*The 14 Psychological Drivers That Dictate Employee Engagement*
Workday Staff Writer
In the shifting world of work, employee engagement data and its interpretation is essential. A recent Workday report found that 27% of employees had engagement scores that suggested they were at risk of attrition. For companies to attract new talent and retain high-performing employees, understanding the importance of engagement and its drivers is critical.
Data consistently shows that companies with higher employee engagement outperform competitors where engagement is lower. When comparing businesses in the top quartile of employee engagement with the bottom quartile, a recent study from Gallup reported:
An 81% difference in employee absences
An 18% difference in turnover for high-turnover organizations
A 43% difference in turnover for low-turnover organizations
By understanding the drivers behind engagement, not only can businesses turn the tide on turnover and absences, they can also create a positive, unified company culture. That’s why the first step to improving engagement is measuring it.
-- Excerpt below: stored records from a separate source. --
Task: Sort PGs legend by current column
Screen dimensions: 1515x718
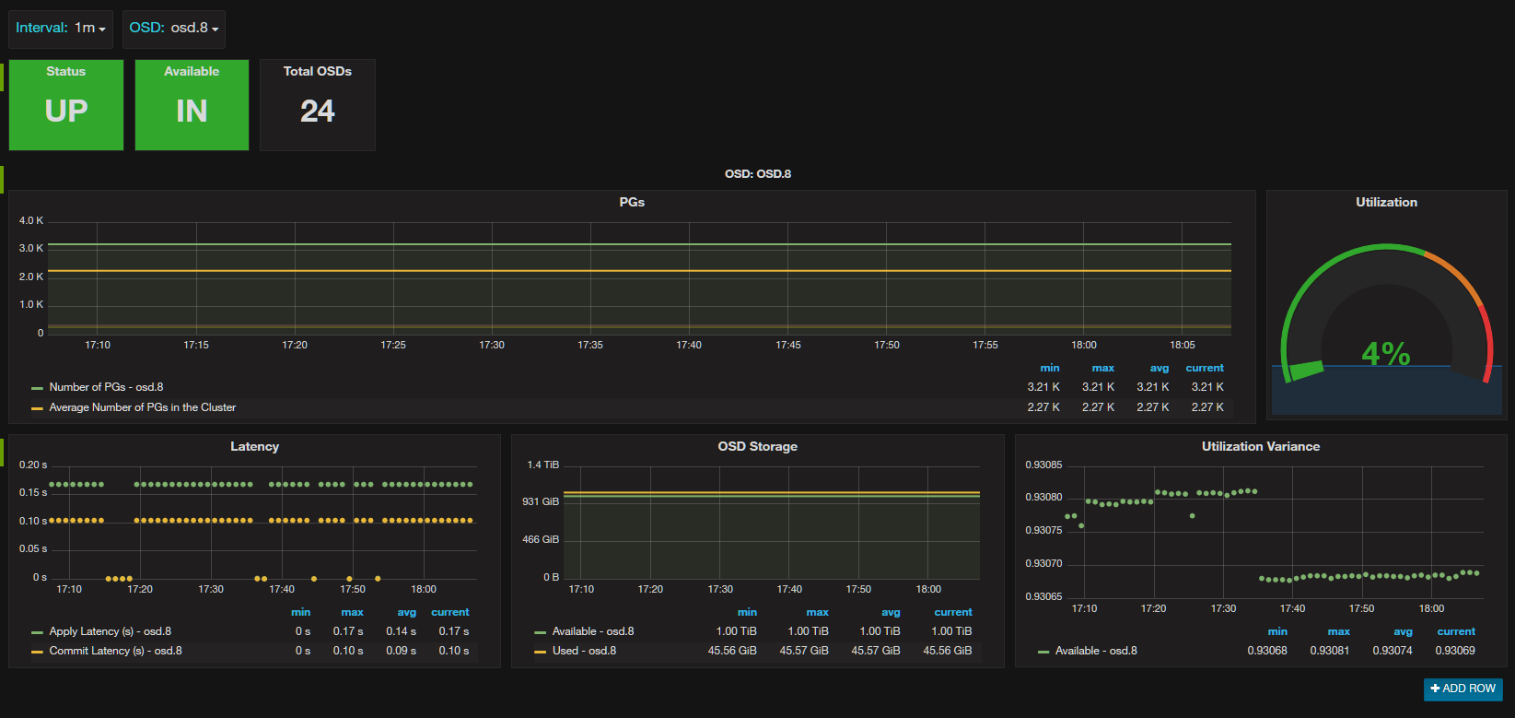Action: [x=1204, y=368]
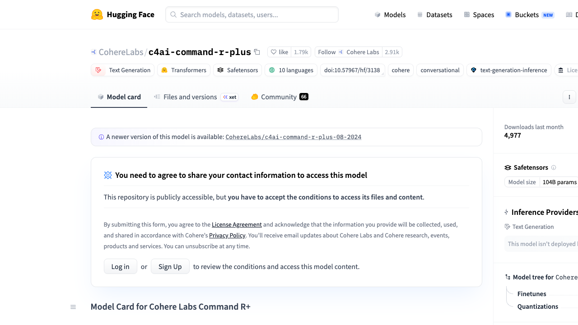Click the table of contents icon
578x325 pixels.
[x=73, y=307]
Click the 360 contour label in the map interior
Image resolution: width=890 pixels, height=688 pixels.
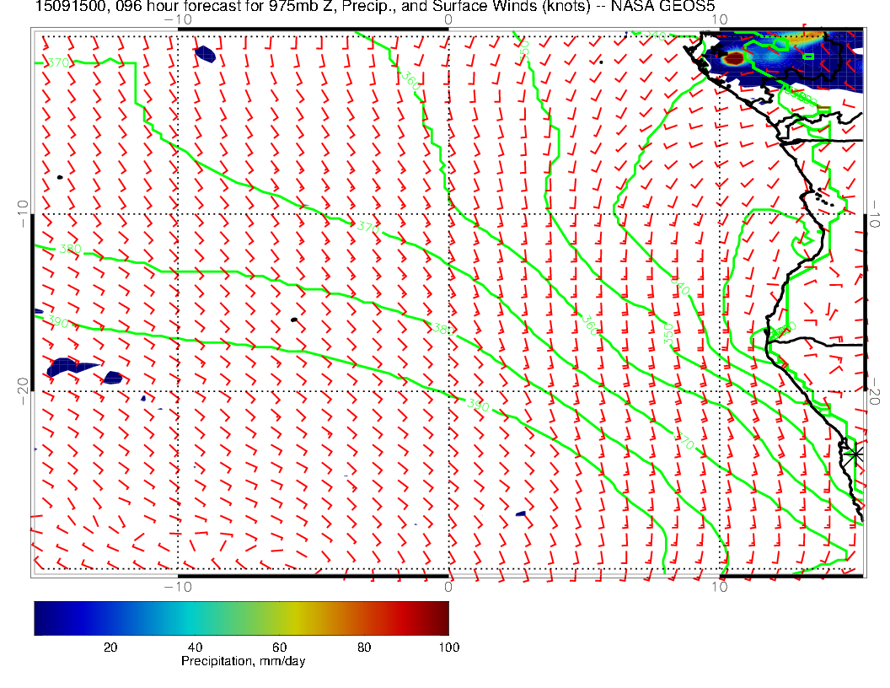590,325
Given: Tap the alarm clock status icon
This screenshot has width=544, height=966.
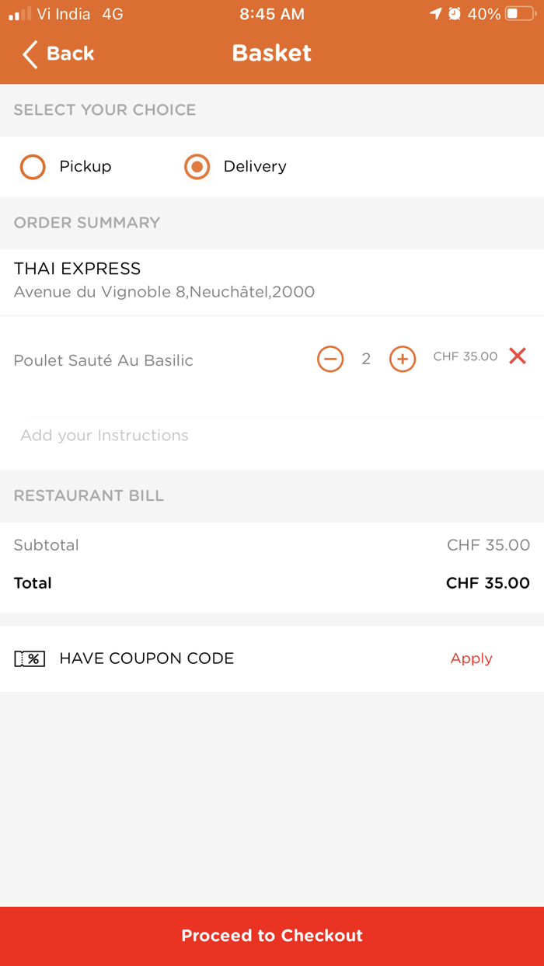Looking at the screenshot, I should tap(455, 14).
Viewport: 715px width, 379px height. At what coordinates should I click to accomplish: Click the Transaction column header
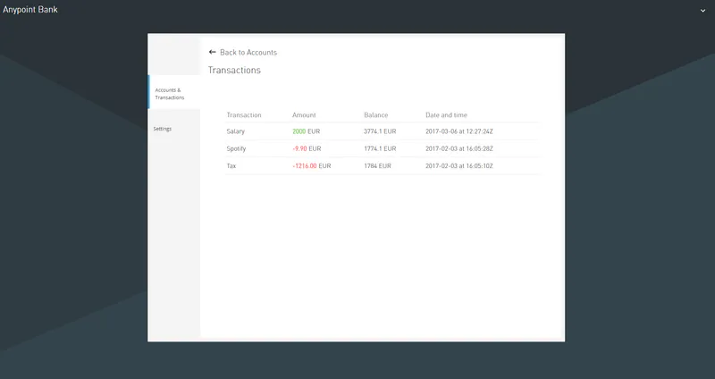[244, 115]
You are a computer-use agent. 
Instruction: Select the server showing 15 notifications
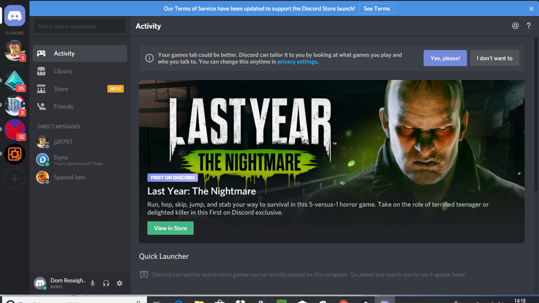[x=15, y=130]
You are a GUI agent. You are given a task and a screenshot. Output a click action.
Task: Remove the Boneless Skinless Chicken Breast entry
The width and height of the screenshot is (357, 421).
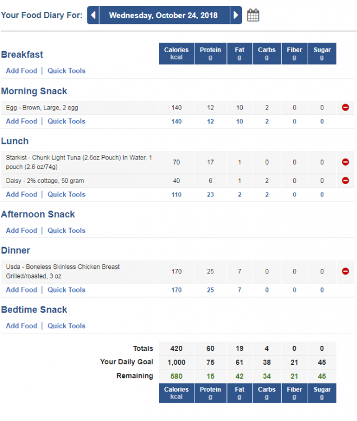(x=345, y=272)
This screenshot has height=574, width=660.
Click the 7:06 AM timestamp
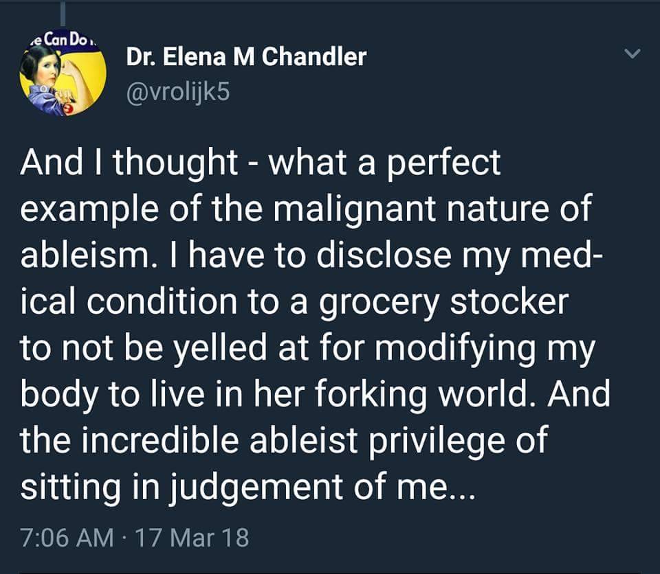[x=66, y=537]
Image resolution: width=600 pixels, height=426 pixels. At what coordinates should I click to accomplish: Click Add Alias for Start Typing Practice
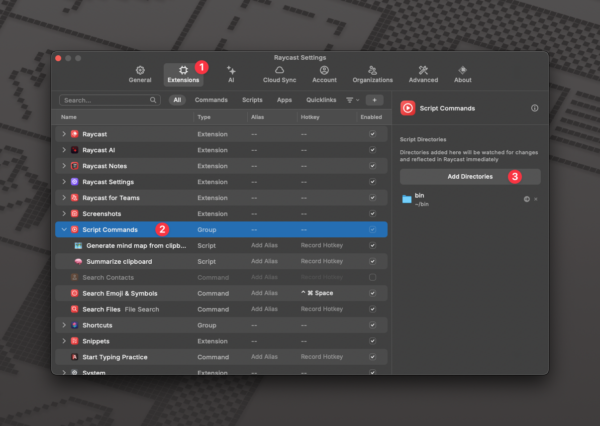point(264,357)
Since employee engagement is a complex field of study, there are different schools of thought on how to measure it. At Workday, we use our intelligent listening survey platform, Workday Peakon Employee Voice, that measures employee sentiment across multiple topics. Those topics include autonomy, growth, reward, environment, and so on, as well as a measure of engagement as a critical outcome.
Questions are answered on a scale of 0 to 10. That way, businesses can either measure engagement as a mean score out of 10 (to one decimal place), or use the eNPS scoring system. Scores out of 10 are well understood across different cultures, enabling stronger benchmarking.
As with any business outcomes, employee engagement is best understood when it’s measured regularly with pulse surveys. While annual employee surveys may give you insights into shifts in employee sentiment year-on-year, employee engagement often shifts quicker. That’s why your technology needs to be equally reactive.
To truly understand your survey insights, you need to grasp the drivers behind it. Creating actionable insights from your employee engagement survey involves collecting information on the related causal factors. We refer to these as the 14 drivers of employee engagement.
Based on a long history of validated academic research, these 14 drivers shape our core question set, comprising 45 survey questions. Whatever method you use to measure employee engagement, these drivers should form the basis of any employee engagement survey.
Accomplishment—ensuring each employee is making regular progress
Autonomy—recognizing autonomy as a fundamental human need
Environment—creating a positive in-person, remote, or hybrid workplace environment
Freedom of opinion—promoting psychological safety in the workplace
Goal setting—keeping employees engaged at work with clear, autonomous goals
Growth—creating a culture of learning and development
Management support—building manager relationships based on empathy
Meaningful work—providing purpose, challenge, and respect in the workplace
Organizational fit—understanding the value of shared goals and aspirations
Peer relationships—developing strong team relationships and a sense of belonging
Recognition—understanding why recognition is more than an occasional “thank you”
Reward—acknowledging the importance of employee compensation for performance
Strategy—inspiring your employees with inclusive and decisive communication
Workload—keeping workloads manageable and avoiding burnout
Where some surveys ask every question simultaneously, the latest research suggests taking a more targeted approach. By regularly sending different questions to different employees, you develop an up-to-date view of overall employee sentiment. In doing so you promote greater personalization, avoid survey burnout, and retain top talent.
By only measuring output and efficiency, we miss the most important aspect: an employee’s emotional connection to the workplace. Whether looking at an employee’s job satisfaction, their working environment, or their belief in the company’s mission statement, a well-informed employee engagement program is fundamental to understanding the relationship between your company and your employees.